(A run of records)
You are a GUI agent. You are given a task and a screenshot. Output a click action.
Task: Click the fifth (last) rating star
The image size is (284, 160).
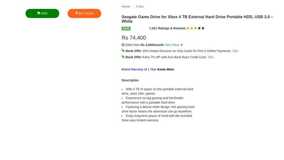[203, 28]
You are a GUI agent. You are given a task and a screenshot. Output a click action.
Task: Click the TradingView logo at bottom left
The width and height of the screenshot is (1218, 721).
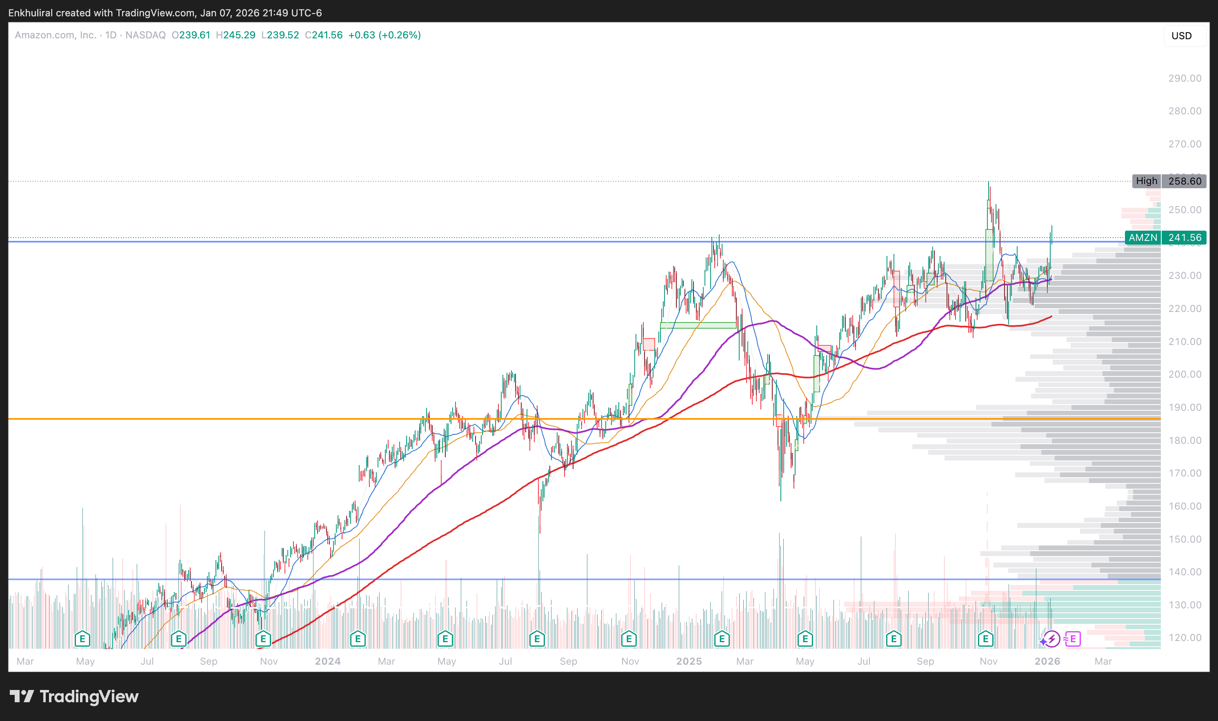click(74, 696)
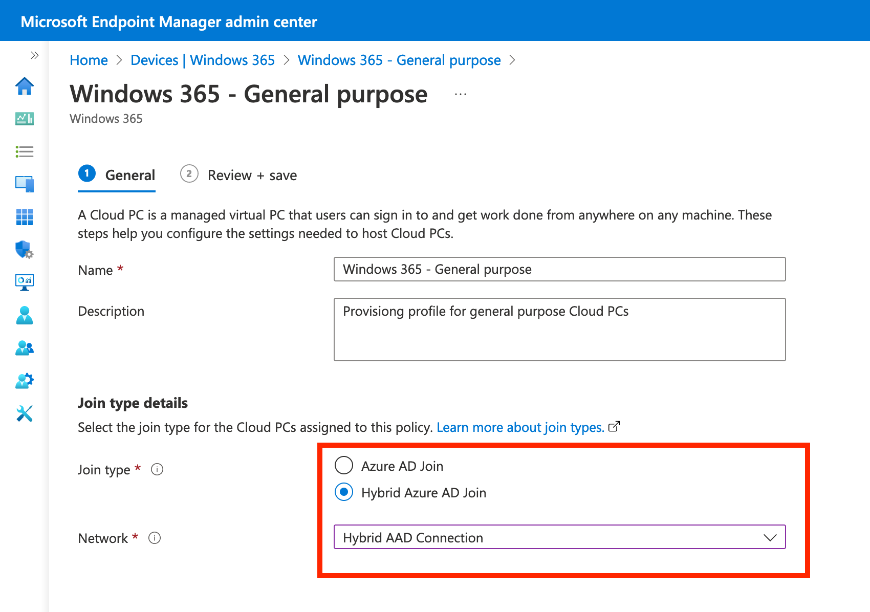
Task: Select the Azure AD Join option
Action: [x=344, y=466]
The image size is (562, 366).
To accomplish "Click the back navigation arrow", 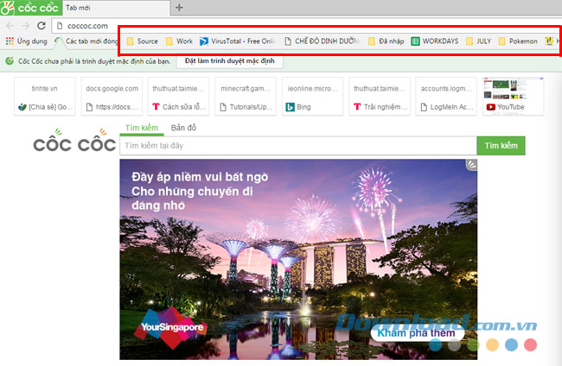I will pyautogui.click(x=10, y=26).
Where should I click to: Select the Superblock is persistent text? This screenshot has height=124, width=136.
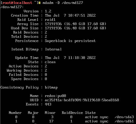[70, 41]
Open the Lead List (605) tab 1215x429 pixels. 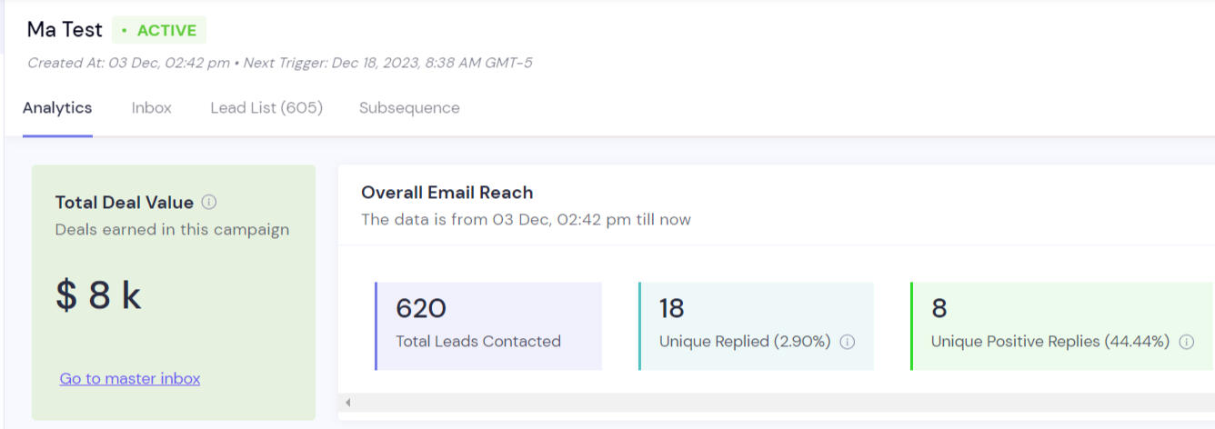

Brief: Which lines in the data above contain the string "screenshot"? Extract each of them in full.

Answer to the exercise:
You are a GUI agent. You are given a task and a screenshot. Output a click action.
You are a GUI agent. You are given a task and a screenshot. Output a click action.
The width and height of the screenshot is (1218, 721).
Where should I click to: Select the Superblock is persistent text? This screenshot has height=124, width=136.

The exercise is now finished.